• **Provided text**:
===

Kau Tam Tso (九担租 (九擔租)) is a village in North District, in the New Territories of Hong Kong.

==Administration==
Kau Tam Tso is a recognized village under the New Territories Small House Policy.

==History==
The ancestors of the people of Kau Tam Tso Village first came to settle in the New Territories of Hong Kong during the middle of the Qing dynasty. They were nomadic farmers, planting rice and crops, and moved from one part of the New Territories to another before finally settling down in its current location towards the end of the Qing dynasty. Prior to migrating southward to the New Territories, they previously settled in the Bao'an County at the beginning of the Qing dynasty.

The family tree of the Lee Clan in the Kau Tam Tso Village is documented in the Village Name List Book (族譜). This Village Name List Book also holds family tree records that date back to the Tang dynasty in which the first "Lee" ancestor was believed to have come from central China, an area around the current Hubei and Hunan border.

At the time of the 1911 census, the population of Kau Tam Tso was 42. The number of males was 13.

During the two great wars, Kau Tam Tso Villagers joined the Resistance Army with neighbouring villagers and fought against the Japanese occupation. It is believed that, in the vicinity of the current village location, long network of tunnels were dug into the hills as hiding places during the wars. These were later destroyed by the monsoon rains after the second world war. With recognition and sponsorship from the current Government of Hong Kong, a monument has been erected near the entrance to the nearby Wu Kau Tang Village that commemorates those who lost their lives in order for present generations to live in peace. To date, many households still possess Japanese paper currencies that were used during the wars, with the hope that at some point in the future, the current or future Japanese Government will exchange and compensate with today's currencies.

==Traditions==
During the annual Ching Ming and Chung Yeung Festivals, villagers often visit the burial ground of the couple that first settled in the New Territories to pay their respect, gratitude and sincerity. They were buried in a sacred place overlooking the hilltops that has a grand view of the northeast shores in the New Territories.

==Population==
Currently, the majority of the villagers reside in the UK, around the London boroughs and in the Greater Manchester districts.

===

• **Given information**:
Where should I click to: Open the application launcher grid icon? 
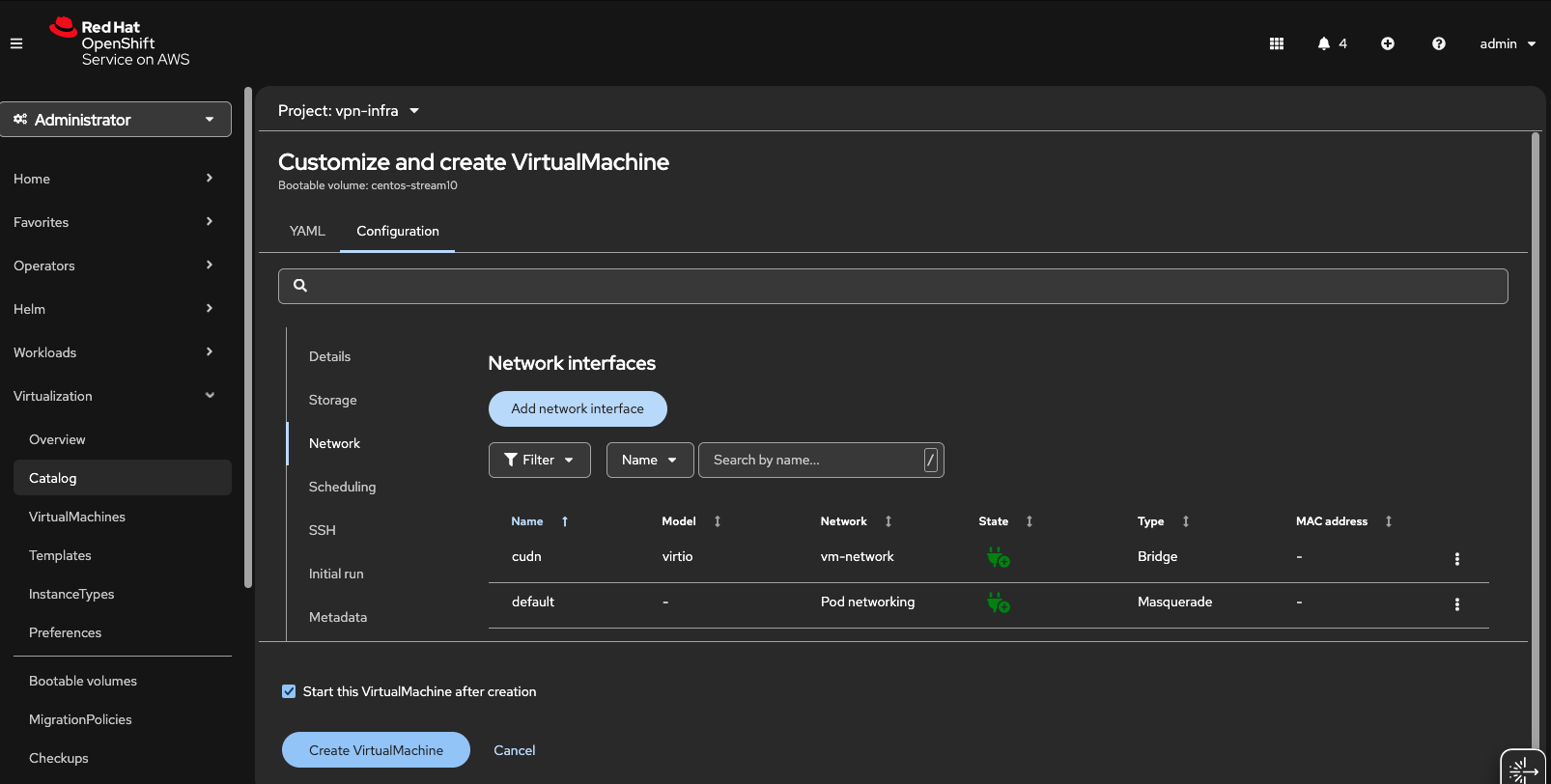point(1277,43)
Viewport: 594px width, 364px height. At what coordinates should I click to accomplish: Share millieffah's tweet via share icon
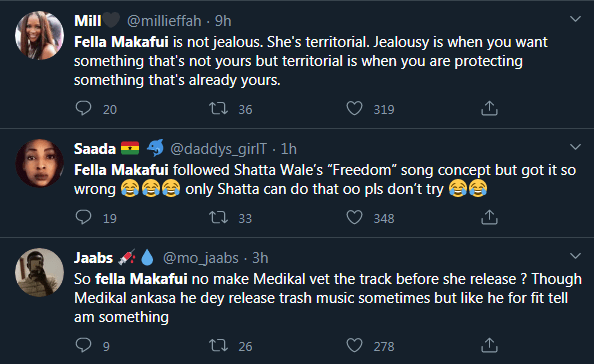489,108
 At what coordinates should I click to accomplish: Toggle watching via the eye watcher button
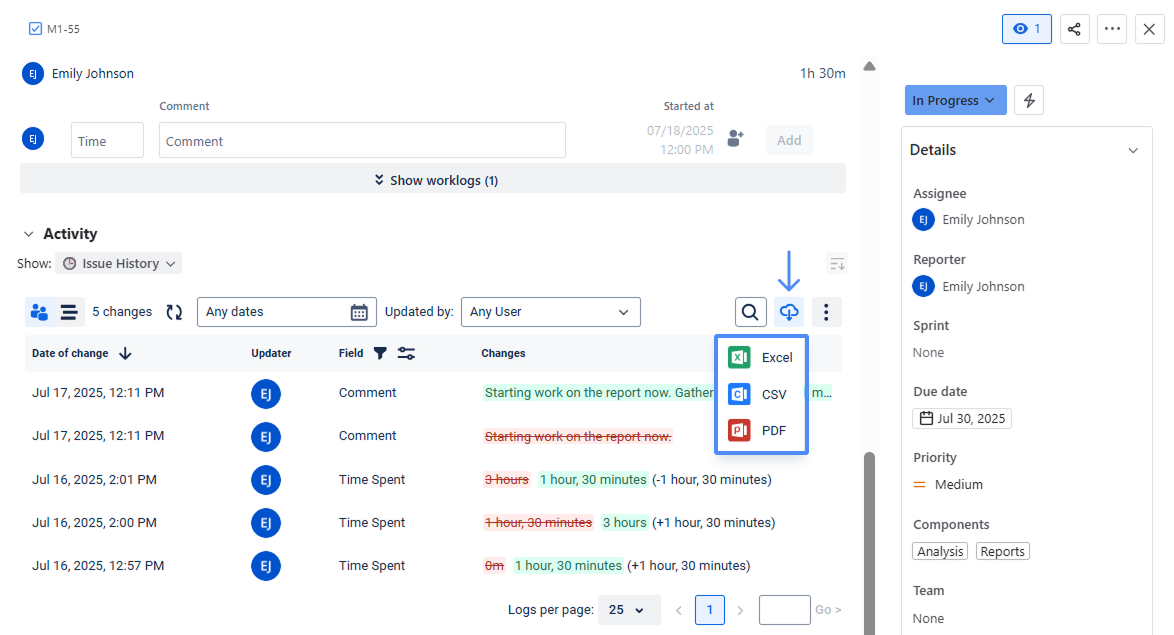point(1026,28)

===

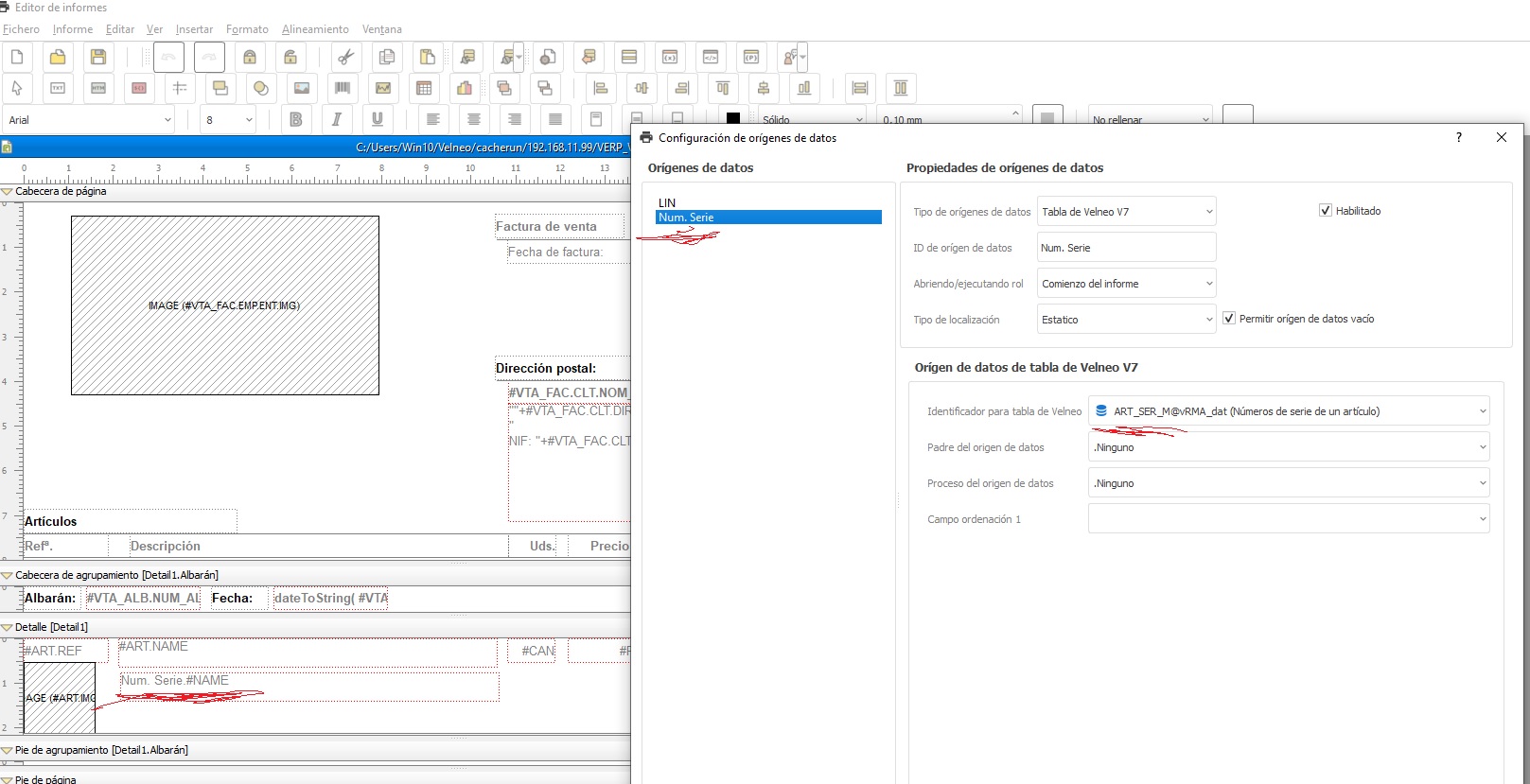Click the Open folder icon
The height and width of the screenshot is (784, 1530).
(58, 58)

===

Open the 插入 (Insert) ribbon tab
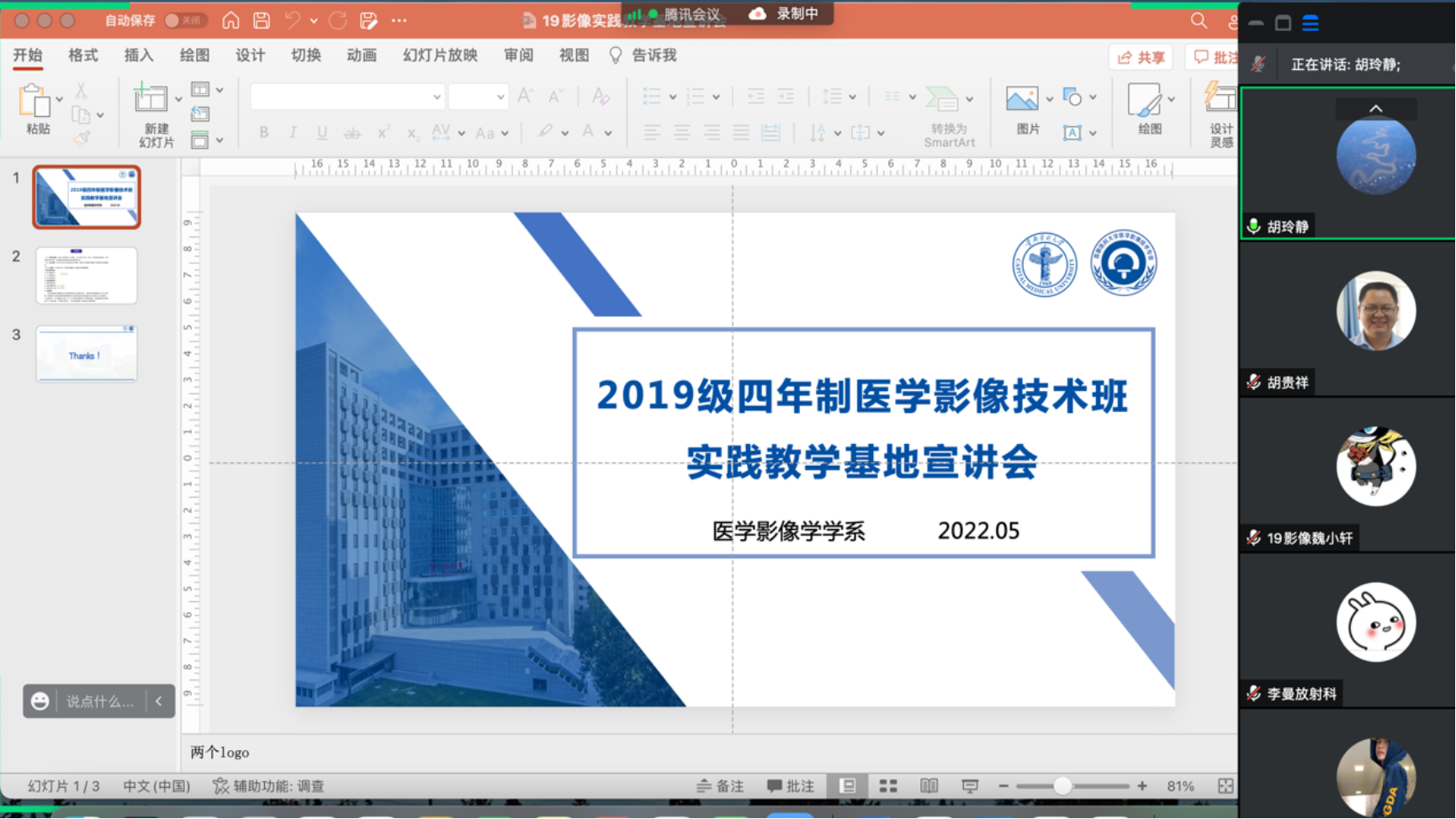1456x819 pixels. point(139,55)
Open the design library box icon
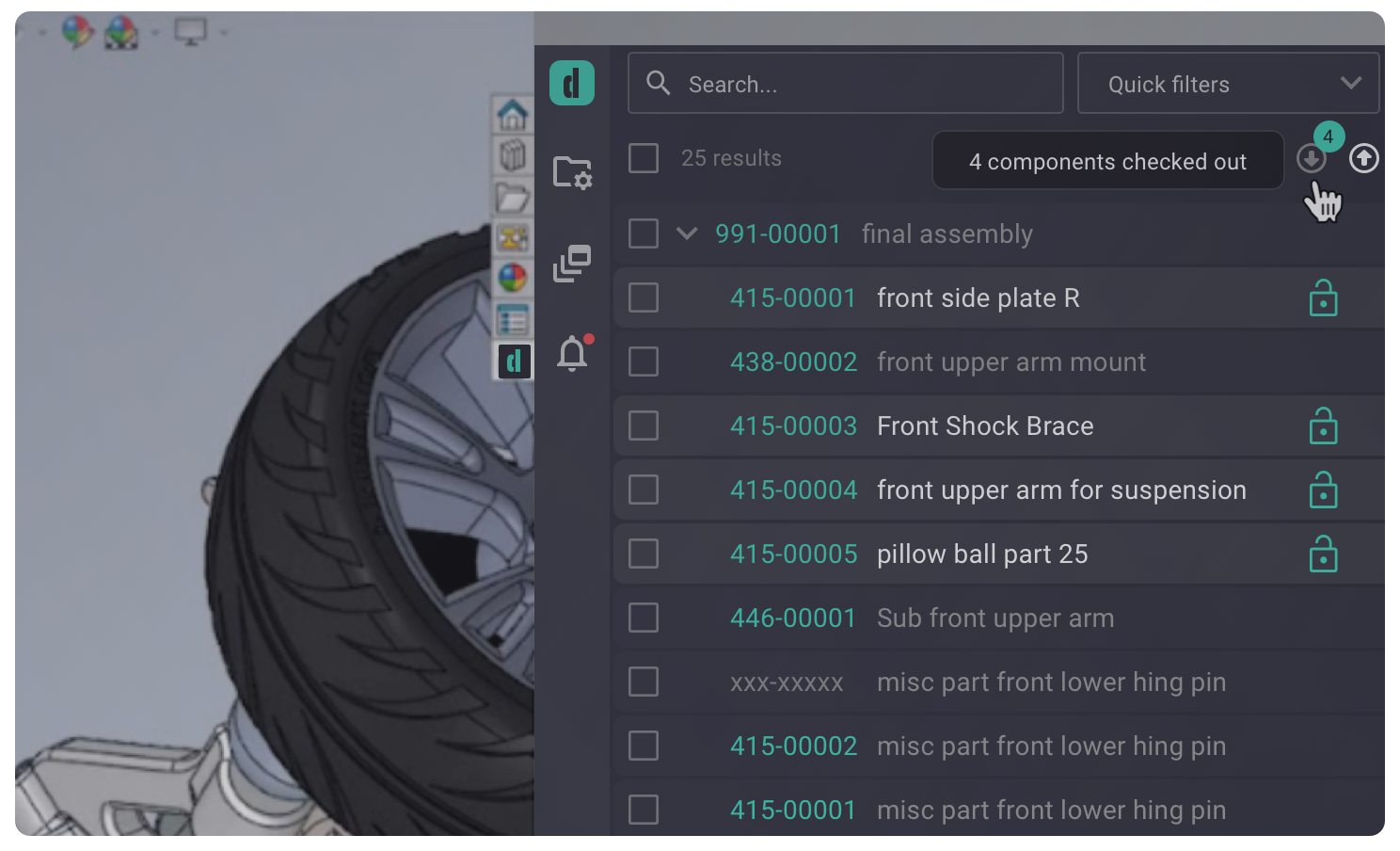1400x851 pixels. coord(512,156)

===

• **About this task**:
In the text on Kau Tam Tso, render this sentence in Spanish: "At the time of the 1911 census, the population of Kau Tam Tso was 42." The listing has no role in this work.

• **Problem solution**:
En la época del censo de 1911, la población de Kau Tam Tso era de 42.